Latihan ini membuktikan bahwa Threat Mapping bukan sekadar soal peta statis, melainkan proses adaptif yang mengintegrasikan analisis intelijen lapangan dengan kemampuan manuver taktis. Peserta belajar bahwa pemetaan ancaman harus selalu diperbarui berdasarkan intelijen terkini agar skema pertahanan tetap relevan.
Diplomasi Pertahanan Operasional dan Pertukaran Intelijen Strategis
Diplomasi Pertahanan dalam SGS 2026 berlangsung sangat operasional, bukan sekadar seremoni. Pertukaran taktik, prosedur, dan doktrin (TTPs) dilakukan secara langsung di lapangan. Contoh nyata, personel AS mendemonstrasikan prosedur standar urban combat clearance, mulai dari teknik pembentukan tim hingga metode pembersihan ruangan secara sistematis. Sebaliknya, TNI menunjukkan keunggulan patroli hutan tropis, termasuk navigasi tanpa GPS, penggunaan bambu sebagai alat bantu, dan teknik silent movement.
Sementara itu, Pertukaran Intelijen strategis difasilitasi oleh simulation center di Sesko TNI Bandung. Dalam format table-top exercise, negara peserta berbagi data tentang pola ancaman hybrid — penggabungan serangan siber, propaganda, dan gerakan bersenjata — serta teknik electronic warfare (EW) seperti pemetaan spektrum frekuensi dan counter-drone. Data ini kemudian diintegrasikan ke dalam common operating picture yang dapat diakses oleh seluruh komandan satuan.

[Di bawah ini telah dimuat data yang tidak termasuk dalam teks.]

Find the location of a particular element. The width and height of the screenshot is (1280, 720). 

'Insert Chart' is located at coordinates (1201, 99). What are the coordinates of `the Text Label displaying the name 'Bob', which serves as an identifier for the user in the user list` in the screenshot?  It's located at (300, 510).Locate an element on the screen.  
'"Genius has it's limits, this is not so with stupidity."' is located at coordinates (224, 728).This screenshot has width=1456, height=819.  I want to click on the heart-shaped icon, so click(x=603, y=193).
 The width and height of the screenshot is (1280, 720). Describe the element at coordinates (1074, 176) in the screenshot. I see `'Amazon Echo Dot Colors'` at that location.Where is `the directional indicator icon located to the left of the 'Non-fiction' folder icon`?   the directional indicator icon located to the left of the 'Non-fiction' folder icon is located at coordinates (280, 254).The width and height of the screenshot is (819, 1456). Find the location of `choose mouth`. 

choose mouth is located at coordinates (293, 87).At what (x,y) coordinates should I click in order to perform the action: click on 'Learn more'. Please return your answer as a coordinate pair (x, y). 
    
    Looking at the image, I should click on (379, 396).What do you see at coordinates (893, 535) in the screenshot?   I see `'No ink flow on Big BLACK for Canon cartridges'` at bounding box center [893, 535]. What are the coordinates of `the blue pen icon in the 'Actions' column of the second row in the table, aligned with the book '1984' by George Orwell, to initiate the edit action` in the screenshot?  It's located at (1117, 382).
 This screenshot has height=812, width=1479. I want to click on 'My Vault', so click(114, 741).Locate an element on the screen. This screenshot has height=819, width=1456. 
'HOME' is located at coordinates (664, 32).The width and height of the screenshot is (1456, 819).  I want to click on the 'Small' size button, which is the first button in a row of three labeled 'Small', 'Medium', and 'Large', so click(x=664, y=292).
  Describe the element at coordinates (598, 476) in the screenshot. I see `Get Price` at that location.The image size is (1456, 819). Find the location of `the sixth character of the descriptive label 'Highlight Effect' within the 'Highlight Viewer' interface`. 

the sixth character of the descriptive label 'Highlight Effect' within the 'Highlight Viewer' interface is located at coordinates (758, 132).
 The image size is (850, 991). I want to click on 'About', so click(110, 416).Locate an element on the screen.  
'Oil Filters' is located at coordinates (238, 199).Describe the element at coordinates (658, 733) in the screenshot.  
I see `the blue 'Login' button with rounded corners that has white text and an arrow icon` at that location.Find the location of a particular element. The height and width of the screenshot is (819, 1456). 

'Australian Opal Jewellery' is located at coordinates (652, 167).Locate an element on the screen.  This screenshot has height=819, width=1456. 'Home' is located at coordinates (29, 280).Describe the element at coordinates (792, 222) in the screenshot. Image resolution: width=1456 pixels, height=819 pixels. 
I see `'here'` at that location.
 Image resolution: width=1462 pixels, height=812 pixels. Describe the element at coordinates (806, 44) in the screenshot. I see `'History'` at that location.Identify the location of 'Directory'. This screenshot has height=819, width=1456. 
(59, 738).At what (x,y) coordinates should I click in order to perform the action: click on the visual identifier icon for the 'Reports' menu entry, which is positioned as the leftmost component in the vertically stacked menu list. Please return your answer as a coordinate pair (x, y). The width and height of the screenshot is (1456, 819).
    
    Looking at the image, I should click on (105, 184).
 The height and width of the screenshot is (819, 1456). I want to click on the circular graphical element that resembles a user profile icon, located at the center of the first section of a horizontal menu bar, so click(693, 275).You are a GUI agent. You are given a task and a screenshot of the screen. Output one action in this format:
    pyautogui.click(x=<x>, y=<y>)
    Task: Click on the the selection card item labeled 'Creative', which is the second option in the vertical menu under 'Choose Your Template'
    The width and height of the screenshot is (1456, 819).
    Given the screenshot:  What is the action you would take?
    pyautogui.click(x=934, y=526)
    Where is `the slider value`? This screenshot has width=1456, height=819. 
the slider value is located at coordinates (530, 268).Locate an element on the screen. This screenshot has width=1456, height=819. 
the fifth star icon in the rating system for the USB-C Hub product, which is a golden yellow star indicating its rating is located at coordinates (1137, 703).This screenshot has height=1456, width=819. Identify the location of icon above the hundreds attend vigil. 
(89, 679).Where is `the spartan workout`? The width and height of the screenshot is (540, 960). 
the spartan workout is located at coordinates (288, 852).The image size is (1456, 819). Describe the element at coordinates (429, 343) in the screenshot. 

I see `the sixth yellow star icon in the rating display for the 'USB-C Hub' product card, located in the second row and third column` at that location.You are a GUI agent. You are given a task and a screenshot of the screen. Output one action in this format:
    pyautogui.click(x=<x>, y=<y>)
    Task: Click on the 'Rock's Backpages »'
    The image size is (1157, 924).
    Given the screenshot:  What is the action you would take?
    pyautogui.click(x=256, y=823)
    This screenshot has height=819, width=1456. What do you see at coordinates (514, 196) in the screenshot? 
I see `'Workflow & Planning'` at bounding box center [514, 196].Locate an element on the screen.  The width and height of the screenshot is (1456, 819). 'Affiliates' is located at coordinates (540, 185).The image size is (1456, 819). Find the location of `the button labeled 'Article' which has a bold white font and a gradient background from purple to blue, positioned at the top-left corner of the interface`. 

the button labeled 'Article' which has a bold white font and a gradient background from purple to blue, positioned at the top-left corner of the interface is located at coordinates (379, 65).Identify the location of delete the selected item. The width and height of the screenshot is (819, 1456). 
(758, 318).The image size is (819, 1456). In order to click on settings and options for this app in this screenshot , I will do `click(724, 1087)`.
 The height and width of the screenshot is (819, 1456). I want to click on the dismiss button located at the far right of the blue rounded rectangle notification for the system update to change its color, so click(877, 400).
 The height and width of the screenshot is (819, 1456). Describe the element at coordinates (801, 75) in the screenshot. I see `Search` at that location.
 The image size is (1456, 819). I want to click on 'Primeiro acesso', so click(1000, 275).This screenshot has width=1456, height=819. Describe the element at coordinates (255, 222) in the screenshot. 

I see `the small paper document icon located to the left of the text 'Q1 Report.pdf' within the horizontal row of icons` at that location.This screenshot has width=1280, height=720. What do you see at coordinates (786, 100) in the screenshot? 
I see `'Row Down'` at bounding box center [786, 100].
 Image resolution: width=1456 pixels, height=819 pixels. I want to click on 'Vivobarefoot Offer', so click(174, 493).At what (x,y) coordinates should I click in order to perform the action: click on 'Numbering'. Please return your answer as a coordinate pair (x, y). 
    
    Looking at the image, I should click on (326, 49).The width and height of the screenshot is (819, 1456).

Analisis Taktis: Pelajaran kunci dari SGS 2026 adalah bahwa pertahanan modern tidak bisa lagi mengandalkan skema statis. Proses Threat Mapping yang adaptif dan diplomasi yang operasional menjadi kunci untuk menjawab ancaman hibrida. Pertukaran Intelijen strategis memastikan setiap personel tidak hanya bertindak cepat, tetapi juga tepat sasaran dalam medan yang semakin kompleks.